Personal reflections on my EMDR training

I undertook EMDR training to address a specific problem that arose with my trauma clients, namely that they (and particularly those with complex trauma) did not consistently respond well to trauma-focused CBT (TF-CBT). I found this approach was not really ‘cutting the mustard’ and although trauma symptoms often decreased, clients still lived their lives flavoured by their trauma. Undertaking my EMDR training and beginning to use it with clients has fulfilled my expectations and more.
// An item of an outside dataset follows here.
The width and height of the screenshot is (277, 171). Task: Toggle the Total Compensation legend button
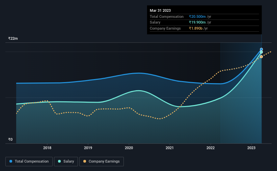coord(29,162)
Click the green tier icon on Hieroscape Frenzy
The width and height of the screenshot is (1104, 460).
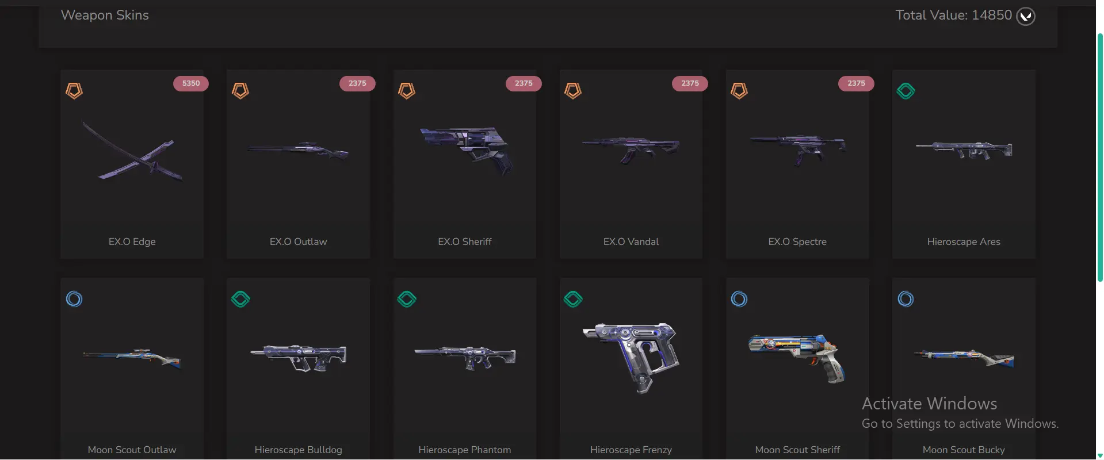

As an experienced counselling psychologist, grateful for integrative training, I am experienced and comfortable working with clients who are traumatised. I am not afraid of exposure work or strong trauma symptoms that may manifest in sessions, and although many of my clients improved with a combination of TF-CBT and compassion-focused therapy (CFT), I noticed that it was more of a ‘head’ resolution rather than a ‘whole body’ resolution. The NICE recommended approach of TF-CBT seems to work well with some personalities and presentations but not with others. I wanted something that addressed the trauma directly so that people could work through it without being re-traumatised. I wanted people to be able to put their traumatic experience(s) firmly in the past, where they belonged, so that the impact on their lives in the present was minimal. Of course, I knew about EMDR, had read a lot about it, and had discussed it with practitioners, so it felt that EMDR would fit the bill of being a tangible, focused and evidence-based intervention that would shift the traumatic memories and free people up sufficiently to live their lives fully without the trauma hanging over them.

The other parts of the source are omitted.